* EXERCISE SET *
1. Answer these about the review of The 50:
(a) Who wrote The 50, and what is his job?
(b) In what order does the book present its players?
(c) At what age did Garrincha die?
2. In the review of The 50, begin at the words "Best players, favourite" and stop after "a particular charm.". Give that passage again, swapping "football commentator" for "sports broadcaster".

The two are a match like fish and chips. Lists are the orderly accompaniment to the emotional partisanship of terrace life.

Best players, favourite players, greatest goals, worst games, and on it goes.

Lists help fans compartmentalise their football existence, providing an essential backdrop to a love of the game.

But have you ever thought about which players have influenced this sport the most? Who attracted us to the game? Whose stories have we found compelling and how has our appreciation of football been moulded?

Such thoughts bring us to The 50, a fascinating new book from football commentator Jon Driscoll, which highlights the most influential players in the world.

Now, any list purporting to be definitive is open to dispute, which is why The 50 has a particular charm.

The author is not claiming these are unquestionably the most influential players, rather he has tracked the timeline of the game’s history around these individuals. It makes for an informative and navigable read which sparks some interesting debate.

“I wanted to write a football history book and football is a story of players,” Driscoll explains. “I’m not ranking them, they are chronological. The idea is to weave through the developments on the field whilst also taking detours into characters like Lily Parr, who was responsible for that upsurge in women’s football that the FA brutally killed off a hundred years ago.

“Jean-Marc Bosman is in it, too. He’s nowhere near the level of most of the players in the book but his story had a huge effect on the future of the game.”

The game’s greats are included, of course. Puskas, Pele, Cruyff, Maradona, Ronaldo, Messi; they have delighted through the generations. But it is the human element as much as the on-field success that Driscoll enjoyed exploring when compiling his list.

“I like a complex character and, in many ways, I think Garrincha is the one you’d love,” he says. “He had this fabulous spell at the 1962 World Cup when Pele was struggling with an injury.

“He had the heart of a child, he was universally loved. But he was an alcoholic as a kid, he was utterly irresponsible and hopeless in his personal life.

“He’s not the only one, Gazza and George Best are in the book too.

“But Garrincha’s story is just incredible. In one drink-driving incident he ran over his father and then some years later he killed his mother-in-law in another accident. His life descends into chaos, he can’t look after his money. For all the huge affection for him, he dies in poverty at the age of 49.”

We all have our own characters who have captured the imagination. Personally, as an impressionable youngster, it was Diego Maradona who left an indelible mark back in 1986 when he secured Argentina’s second World Cup in Mexico, almost single-handedly.

His life has always been played out in the public eye, with every triumph and tribulation pored over in forensic detail.

* DATASET EXTRACT *

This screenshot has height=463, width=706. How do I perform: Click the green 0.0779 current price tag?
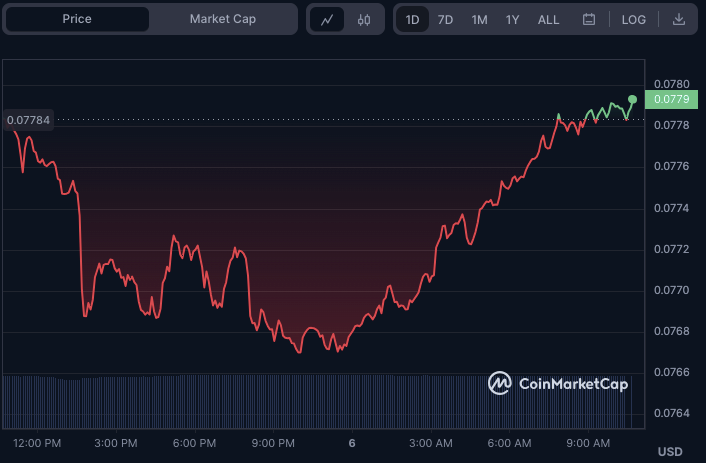(670, 99)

* COMPLETED EXERCISE *
1.
(a) Jon Driscoll, a football commentator.
(b) In chronological order, not ranked.
(c) At 49, in poverty.

2.
Best players, favourite players, greatest goals, worst games, and on it goes.

Lists help fans compartmentalise their football existence, providing an essential backdrop to a love of the game.

But have you ever thought about which players have influenced this sport the most? Who attracted us to the game? Whose stories have we found compelling and how has our appreciation of football been moulded?

Such thoughts bring us to The 50, a fascinating new book from sports broadcaster Jon Driscoll, which highlights the most influential players in the world.

Now, any list purporting to be definitive is open to dispute, which is why The 50 has a particular charm.